Why Humans are Fish [If that word refers to anything 'real' at all]

Of course, I said a lot more prior to that where I laid down the argument for why cladistics is objective (unlike phenetic and evolutionary taxonomy) to support that ‘fish’ - as a clade - is a real group. See here (emphasis mine):

To summarise: There is a REAL natural phylogenetic hierarchy. Cladistic taxonomy represents this hierarchy as monophyletic taxa. i.e. clades. Hence why cladistics is objective. Ergo, clades are ‘real’ groups, unlike those that are paraphyletic or polyphyletic.

You misunderstood what I was saying there. Using your words, but making a few edits, what I meant by that statement is the following:

So the common paraphyletic sense of fish is only recognizable to us now as a distinct group because a long line of ancestors have gone extinct, leaving us with this illusion that the particular set of characters of some descendants (tetrapods) makes them seemingly sufficiently different from members of the fish group. Had those ancestors still existed, it would much easier to see how arbitrary it is where you put the line and say “these descendants right there, that’s objectively a new group distinct from - and not part of - the fish group. All it’s decendants don’t belong to the fishes, even while all it’s ancestors do”.

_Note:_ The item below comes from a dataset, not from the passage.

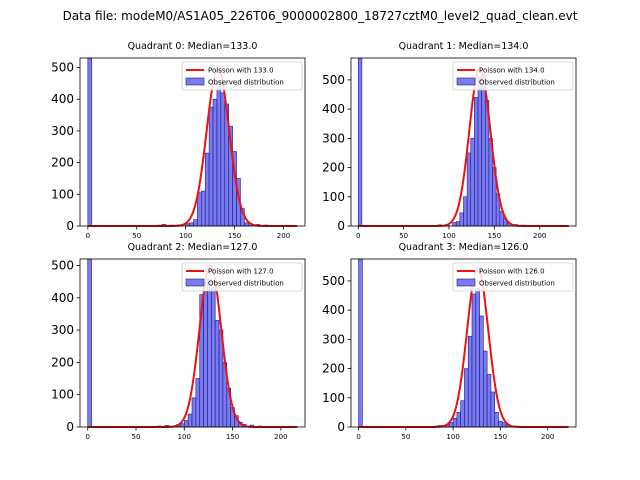 The image size is (640, 480). Describe the element at coordinates (512, 71) in the screenshot. I see `legend-label-poisson: Poisson with 134.0` at that location.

But to address the point that you were making here; about the fact that we couldn’t pint out the very first member of a group by looking at them. Not even theoretically, because at every point the direct ancestors / descendants would still look pretty much the same. But this has little to do with. cladistics. A clade is not defined by looks (phenotype), but in terms of phylgenetic relationships, i.e. a common ancestor + all descendants. That group is real. It exists independent of what we think about it. It exists regardless whether we are theoretically able to identify that specific ancestor (or ancestral population) among all the ancestors or not. Your point here (It’s impossible to point out the ‘first’ of a group based on phenotype) is actually a point against phenetics, NOT cladistics.

As explained previously, clades are not arbitrary. But seeing how you are referring to Linnaean ranks as an example of something that has the same problem, I think I can see the issue you are referring to. It’s true that assigning ‘ranks’ to groups, even if the groups are clades, is arbitrary. It is similarly arbitrary as to what name we assign to each clade. But the issue of picking a name for a clade is something I have already addressed preemptively in the very last paragraph of the top comment. Regardless what name (or rank) we give to the clade, it doesn’t affect the realness of the clade.

I’d think if the grouping represents something objectively real, then yes. Although, I don’t think I have admitted that we can group things specifically by “certain characteristics”. At least not here, as I have specifically argued against phenetics. Sure, a clade is inferred by identifying the synapomorphies, but that is how we infer the group, it’s not how the group is defined.

EDIT: This part below, I will copy paste it back to the previous thread since that is relevant to the original topic.

When it comes to the previous discussion, we have agreed (unless I am mistaken) that sex is a spectrum, with male and female representing the opposite ends of the spectrum, and intersex or DSD representing the middle. In this sense, male and female are real. However, if you treat ‘male’ and ‘female’ as ‘distinct (binary) groups’, I would say that they are not real. In this case, these are subjective constructs, similar to what portions of the spectrum of visible light constitutes the color ‘red’ or ‘blue’.